First, there were roller skates and then, there were skateboards. There were inline skates and then, razor scooters. It seems that every generation has had a fun way to, well, break a bone or two. Today, we have hoverboards and Segways, and there is also another emerging trend in personal transportation: the electric scooter. The electric scooter is much like a push scooter many children have, except it has an electric motor. Many companies around the nation are renting these out, but they may not be properly maintained, and people are getting hurt. The Salt Lake Tribune reports.
One of the biggest electronic scooter companies is based in Santa Monica. This summer alone, the city’s fire department has responded to 34 serious accidents involving the new scooters. During the final 2 weeks of July, 18 patients who were seriously injured were treated in emergency departments.
A San Francisco doctor says that he is seeing as many as 10 severe injuries a week from people who have accidents on their electric scooters.
The three largest scooter companies, operating under names like Bird, Lime, and Skip, and receiving financial investment from companies like Uber among other investment firms, it is estimated that these companies may have values of $1 billion.
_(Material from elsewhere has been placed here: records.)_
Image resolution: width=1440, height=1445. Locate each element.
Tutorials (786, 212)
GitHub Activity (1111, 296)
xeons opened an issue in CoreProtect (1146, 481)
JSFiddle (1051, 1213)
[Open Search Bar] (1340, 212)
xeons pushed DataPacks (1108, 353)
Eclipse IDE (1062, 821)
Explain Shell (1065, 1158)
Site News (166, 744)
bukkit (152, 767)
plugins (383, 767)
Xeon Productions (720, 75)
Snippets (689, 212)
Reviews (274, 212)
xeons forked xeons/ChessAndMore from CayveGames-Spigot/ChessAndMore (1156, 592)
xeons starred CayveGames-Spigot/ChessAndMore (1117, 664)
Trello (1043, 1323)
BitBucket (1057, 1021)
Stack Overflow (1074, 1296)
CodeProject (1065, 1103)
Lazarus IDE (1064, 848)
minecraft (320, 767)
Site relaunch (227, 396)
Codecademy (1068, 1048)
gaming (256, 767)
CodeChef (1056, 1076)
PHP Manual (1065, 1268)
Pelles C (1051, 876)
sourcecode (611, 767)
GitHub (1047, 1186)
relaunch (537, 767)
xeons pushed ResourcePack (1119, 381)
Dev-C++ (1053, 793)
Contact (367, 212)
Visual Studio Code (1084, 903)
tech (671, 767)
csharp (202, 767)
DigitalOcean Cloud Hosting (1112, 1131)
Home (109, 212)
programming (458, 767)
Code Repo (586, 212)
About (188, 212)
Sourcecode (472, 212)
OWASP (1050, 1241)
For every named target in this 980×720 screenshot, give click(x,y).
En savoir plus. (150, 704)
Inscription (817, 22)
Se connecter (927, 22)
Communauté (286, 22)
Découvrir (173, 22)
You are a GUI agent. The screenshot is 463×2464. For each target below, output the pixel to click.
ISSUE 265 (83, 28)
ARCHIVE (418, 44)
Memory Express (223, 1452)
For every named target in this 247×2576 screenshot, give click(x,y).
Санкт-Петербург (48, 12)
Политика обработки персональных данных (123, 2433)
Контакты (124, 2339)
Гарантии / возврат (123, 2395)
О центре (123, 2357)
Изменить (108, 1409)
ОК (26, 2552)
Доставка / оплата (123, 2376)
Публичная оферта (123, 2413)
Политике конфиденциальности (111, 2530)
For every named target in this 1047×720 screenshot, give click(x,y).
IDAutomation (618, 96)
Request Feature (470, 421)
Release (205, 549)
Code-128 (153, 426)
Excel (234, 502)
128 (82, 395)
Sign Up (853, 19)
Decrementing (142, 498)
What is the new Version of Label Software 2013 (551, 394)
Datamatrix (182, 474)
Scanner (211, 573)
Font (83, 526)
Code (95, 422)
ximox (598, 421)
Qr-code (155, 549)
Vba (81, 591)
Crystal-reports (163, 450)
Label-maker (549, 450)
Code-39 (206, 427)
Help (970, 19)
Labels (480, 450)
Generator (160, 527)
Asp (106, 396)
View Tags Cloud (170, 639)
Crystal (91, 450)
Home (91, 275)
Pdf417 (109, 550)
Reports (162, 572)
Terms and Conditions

Although all three companies say that they offer videos with safety information, Bird is lobbying against legislation in California that would require that riders of electronic scooters wear helmets.
Further, injured riders are discovering that their user agreements do not allow them to file lawsuits – they must resolve disputes through arbitration.
What’s more, is that many of the scooters are maintained by amateurs – advertisements for scooter mechanics sometimes only require a smartphone and a driver’s license and the mechanics watch Youtube repair videos. These inexperienced mechanics are also relying on previous users to flag scooters for mechanical issues.